Two events occurred since last month that prompt this column’s topic. In the first event, the Detroit Free Press announced a “win for all” deal between General Motors (GM) and the United Auto Workers (UAW).

The second event was a provocative response from an old friend and colleague to last month’s column. Let me start with the provocative response.

My friend comes from a career in government and brings me a fresh perspective. He writes:

Competition can be a good tool for balancing and focusing power -- keeps people more honest as opposed to a monopoly.  Within the government environment, anytime we had to compete with the private sector to retain a business function, we became motivated to do the right thing which resulted in better quality at less cost. Without the competition, bureaucracy (the system) takes over which results in less efficiency and higher cost.

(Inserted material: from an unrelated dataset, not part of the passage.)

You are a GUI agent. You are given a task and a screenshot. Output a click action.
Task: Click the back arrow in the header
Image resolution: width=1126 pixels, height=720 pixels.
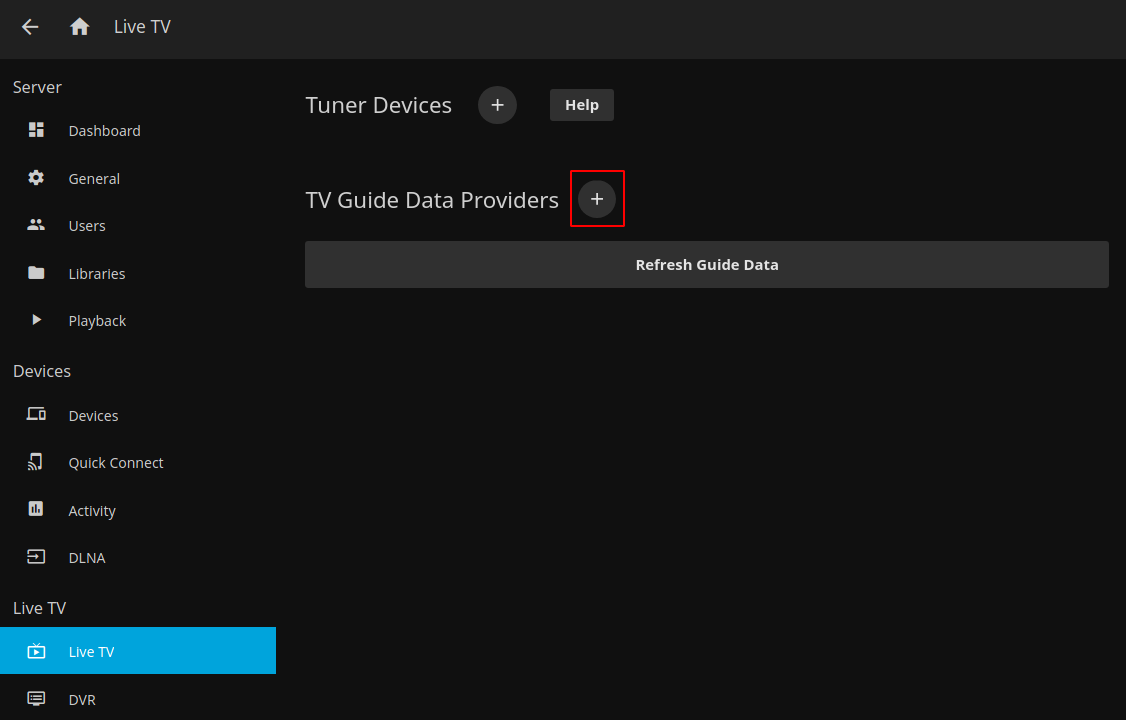pyautogui.click(x=30, y=27)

I believe he is correct. In some organizational cultures, particularly the government, bureaucracy tends to take over. While much management literature still points out the value of bureaucracy in keeping things stable and predictable and in making planned change more orderly, the risk is that as the world continually changes, the bureaucratic organization will be painfully left behind. Many of us recognized that in the 80’s and 90’s as we learned Kaizen, PQ Systems’ TQT Alignment Process, and other incremental, continual improvement processes as a better way of obtaining bureaucratic predictability and stability without bureaucracy’s downside.

My friend’s comments also prompted me to reexamine my beliefs about competition or, perhaps, clarify them.  He articulated the value of seeking competition toward the right thing such as better products and services, lower costs, and less variation…all goals of Six Sigma. He contrasted that with the destructiveness of focusing on competing against someone else. The dilemma for me is that sometimes I believe that destroying the competition is useful. In the marketplace, gaining market share may result in destroying our competition. Sometimes wars end up destroying governments that do bad things to the people they are supposed to care for as well as others.

As I consider this, it seems that it may be that intention is a critical factor in creating competition. If, as my friend says, we compete to pursue the right thing, such as better products and services, lower costs, and other even more noble purposes and the competition falls away as a result, maybe that is all right Most business ethics and, I think, some laws suggest that some competitive actions are not appropriate. That is why we have, for example, anti-trust laws. I think my friend and I agree that pursuing competition that results in losers is probably okay if our REAL intention is to better serve someone rather than to destroy our competition. That may be what GM and the UAW did.

The Free Press article stated that both GM and the UAW claimed victory. That sounds like win-win. The union said it secured new jobs, improvements in profit-sharing, and protection for pensions and health care benefits. GM got worker wages and benefits to near parity with their foreign competitors. There will, of course, be some expected and unanticipated negative results from this proposed agreement, but it still looks win-win…finding common ground.

The lessons from these reflections might be that competition is good for our Six Sigma efforts so long as our intentions result in better products and services at lower costs. That seems obvious. A more important lesson may be that we need to consider the downside of our competitive efforts that overtly or inadvertently create losers, and try harder to create win-win competition. A final lesson is that the avoidance of creating losers must not justify letting our effort fall into bureaucracy. Six Sigma is all about improvement. The status quo just won’t do.